Nevertheless, an educational environment is required which meets the needs of all learners, including the gifted and high achievers. In this regard, the National Council of Teachers of Mathematics (NCTM) proposed that “all students be guaranteed equal access to the same curricular topics [and] does not suggest that all students should explore the content to the same depth or at the same level of formalism” ([16], p. 131). Previous research on the current state of mathematics education for the gifted in the UAE has revealed limitations concerning specialized mathematics programs for gifted students. Moreover, mathematics teachers were also negative regarding the effectiveness of these gifted programs, where available [17]. Thus, a mathematics enrichment program (MEP) is proposed in this study, to address these limitations and increase students’ readiness for the future and their ability to use what they learn effectively. The effectiveness of this MEP was tested with tenth grade students.

2. Literature Review

2.1. What Is Mathematical Literacy?

The conversation about the importance of being “mathematically literate” began in the early eighties and continues even today [18]. Literacy goes beyond the ability to read and write as it also includes mathematics, which is considered of equal importance in the definition of literacy [19,20,21]. Undoubtedly, the ability to use numbers and interpret quantitative information is an important component of literacy, in addition to speaking, writing, and reading. The use of the term “literacy” may refer to a certain level as it does in other compound phrases, such as “statistical literacy” or “computer literacy” [22].

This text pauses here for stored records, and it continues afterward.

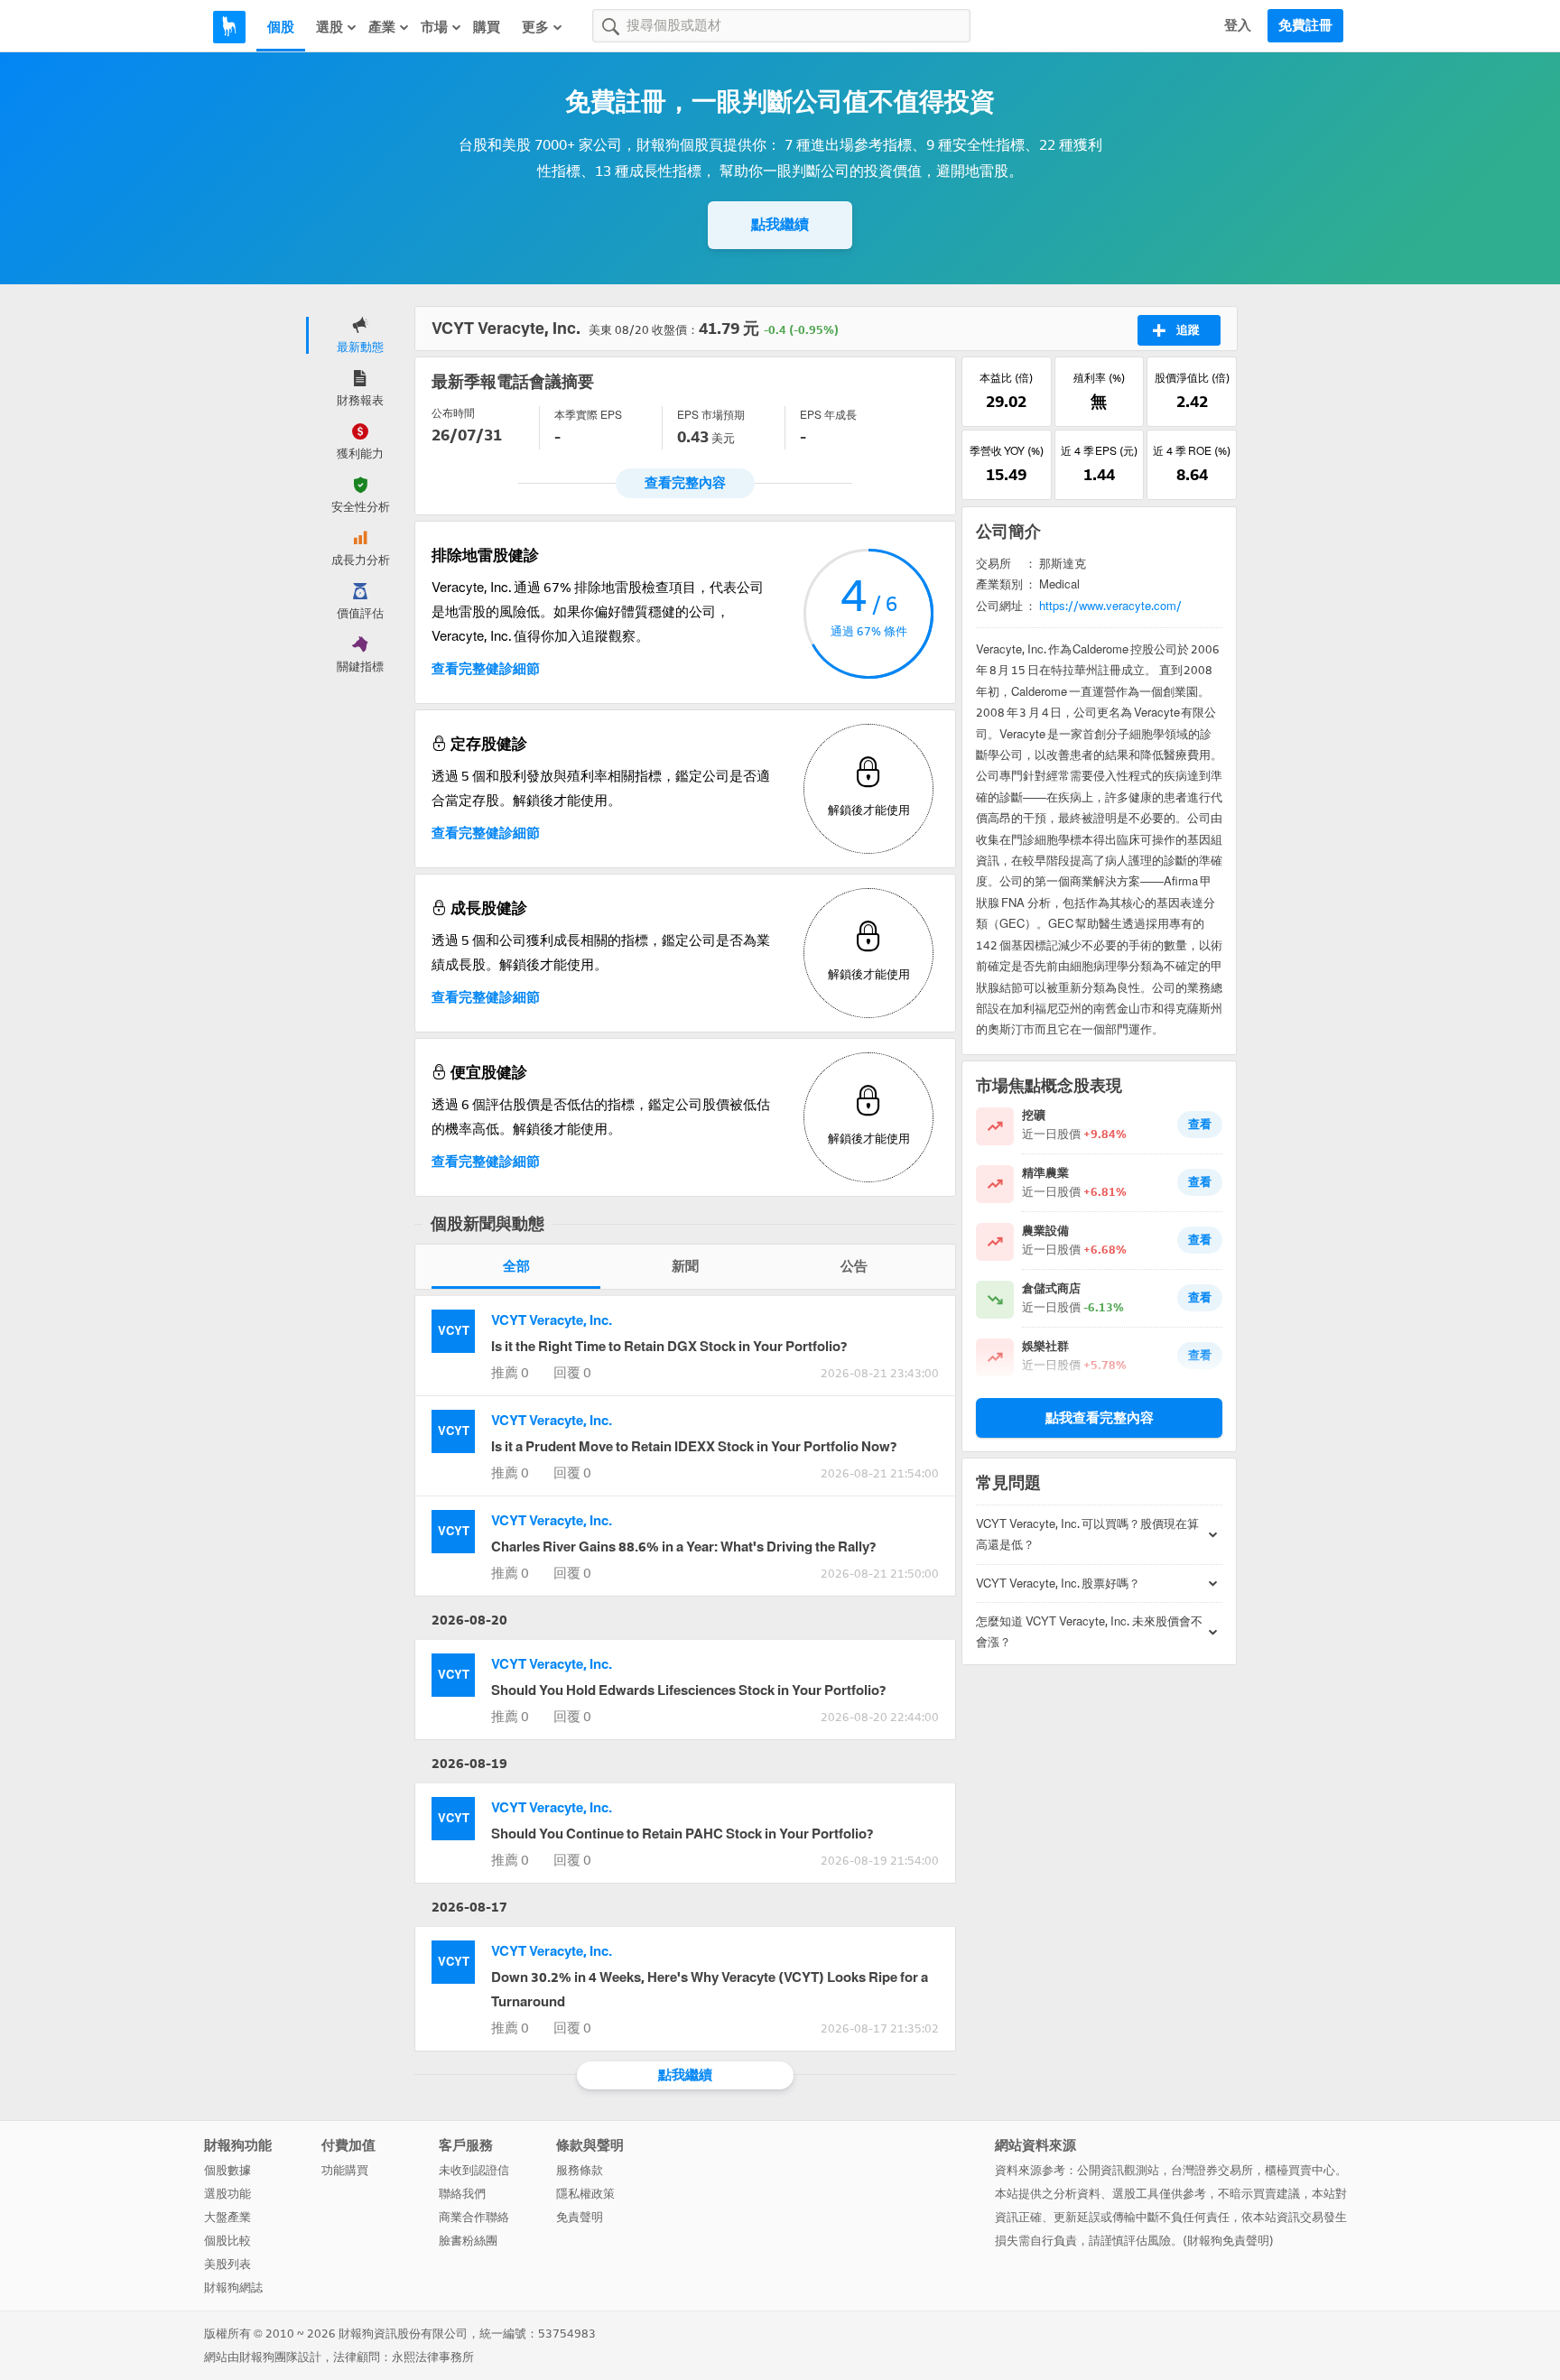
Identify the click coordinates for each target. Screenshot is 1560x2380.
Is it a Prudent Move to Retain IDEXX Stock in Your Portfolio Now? (693, 1447)
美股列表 (227, 2264)
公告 (854, 1266)
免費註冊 (1305, 25)
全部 (516, 1266)
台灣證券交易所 (1212, 2170)
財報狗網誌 (233, 2287)
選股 (329, 27)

The NCTM Standards [16] describe ML and being mathematically literate but without giving an explicit definition, although the NCTM has set five broad goals for ML for all students: “(1) That they learn to value mathematics; (2) that they become confident with their ability to do mathematics; (3) that they become mathematical problem solvers; (4) that they learn to communicate mathematically; and (5) that they learn to reason mathematically” ([16], p. 5). Overall, people who can apply mathematics in real-life situations and arrive at a solution can be considered mathematically literate [19]. The OECD [22] suggests that ML implies the functional use of mathematical knowledge and skills rather than just mastering them as part of a school curriculum. In this sense, ML goes beyond curricular mathematics. However, ML assessment is inseparable from current curricula and teaching methods because students’ knowledge and skills depend, to a large extent, on what and how they learned them in school and how that learning was assessed [23,24].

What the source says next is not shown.